El evangelio declara que gracias a Jesucristo, todas las personas son amadas, perdonadas y aceptadas por Dios, todas pertenecen (Ef. 1: 4-6). Lamentablemente, muchos no experimentan el amor incondicional y la aceptación de Dios y el resultado es el pecado y el dolor que trae. Pero el Espíritu Santo está trabajando activamente ayudando a las personas a saber que pertenecen. Lo hace al guiar a las iglesias que hacen discípulos a abrazar a los incrédulos, uniéndose así a Jesús en su ministerio de evangelismo.

CREE

(nutre a los creyentes)

A medida que las personas entienden el evangelio y experimentan la verdad de que Dios, a través de Jesús, por el Espíritu, los ha incluido en su amor y vida, comienzan a ver a Dios y a sí mismos bajo una nueva luz: comienzan a creer. El Espíritu guía a las iglesias que hacen discípulos para nutrir a los creyentes.

CONVIÉRTETE

(Capacita a los servidores | multiplica líderes, ministerios e iglesias)

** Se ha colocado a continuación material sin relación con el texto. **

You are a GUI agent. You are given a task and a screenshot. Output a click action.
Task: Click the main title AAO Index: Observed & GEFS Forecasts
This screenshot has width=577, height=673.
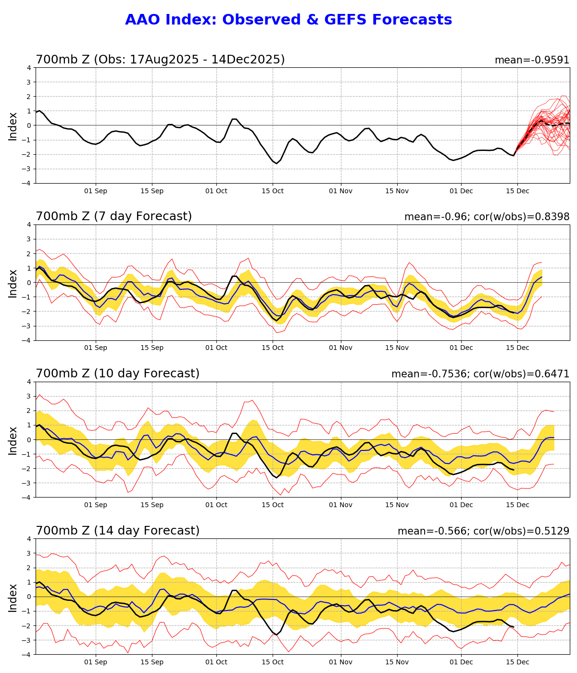click(x=288, y=20)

A medida que los creyentes viajan con Jesús, el Espíritu los transforma en quienes son (y se están convirtiendo) en Cristo. Crecer en esa realidad incluye involucrarse como trabajadores en el ministerio con Jesús, y algunos trabajadores se convierten en líderes que hacen discípulos. El Espíritu guía a las iglesias para equipar a los trabajadores y multiplicar líderes que luego multiplican los ministerios y las iglesias.